- _Exercise details_
Pictures must not appear in the copy. Restate exactly the lines below from the one with "Viewport: 1254px width, 793px height." through the one with "添加到源代码管理 in the", inclusive.

- _Entries supplied_
_ _ _

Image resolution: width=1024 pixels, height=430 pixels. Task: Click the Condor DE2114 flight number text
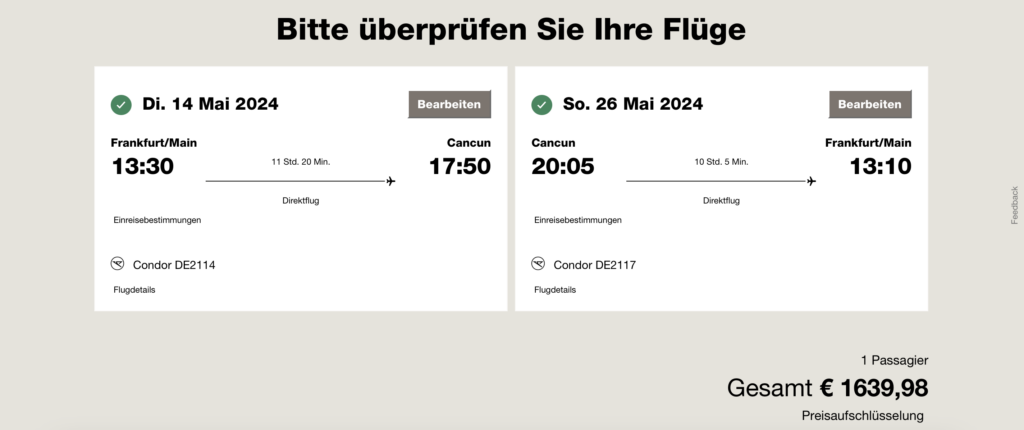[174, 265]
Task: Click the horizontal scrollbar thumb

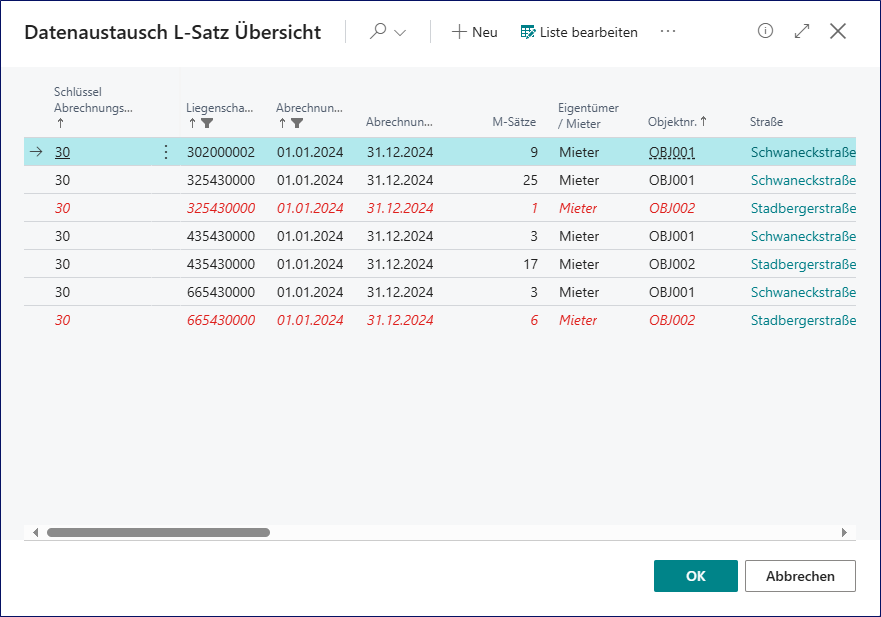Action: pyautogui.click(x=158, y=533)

_ _ _

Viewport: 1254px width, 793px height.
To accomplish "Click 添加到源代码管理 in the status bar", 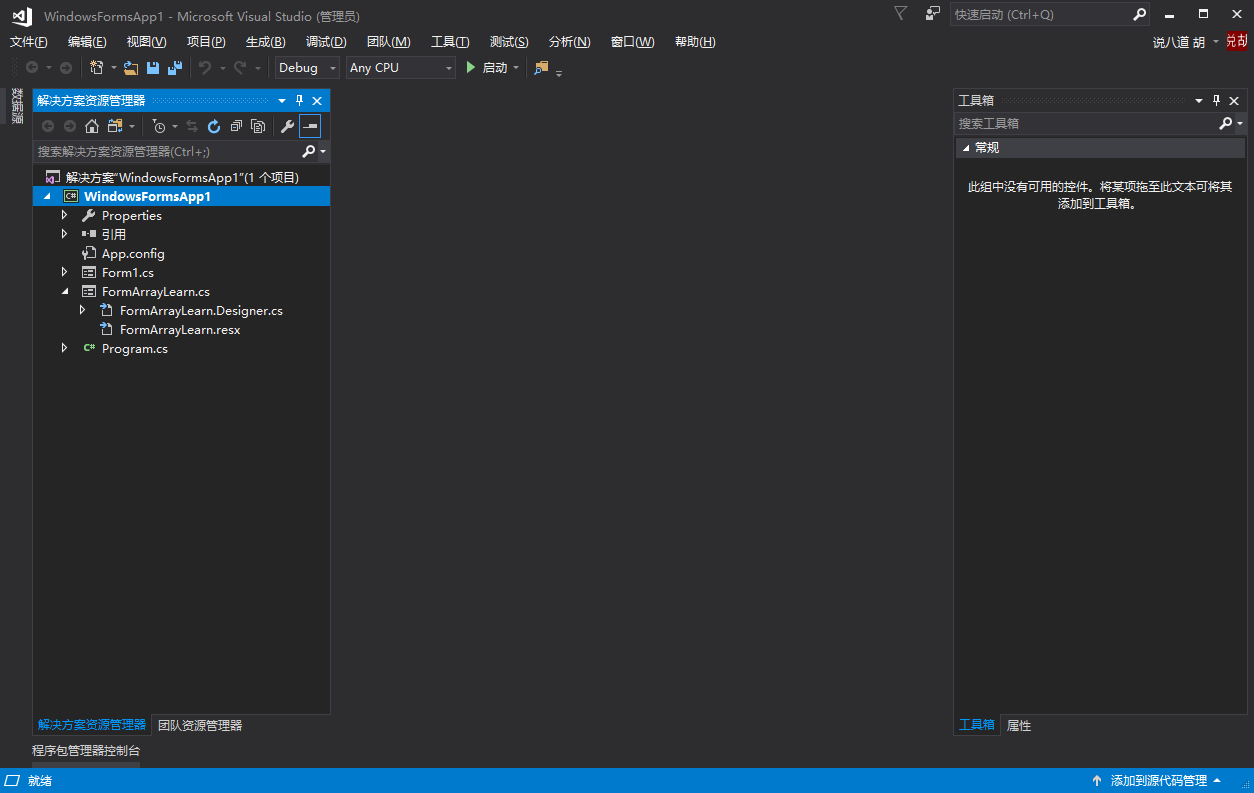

_ _ _

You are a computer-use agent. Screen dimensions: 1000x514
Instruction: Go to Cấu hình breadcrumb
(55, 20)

_ _ _

- _Final answer_
Viewport: 1254px width, 793px height.
To accomplish "Click 添加到源代码管理 in the status bar", 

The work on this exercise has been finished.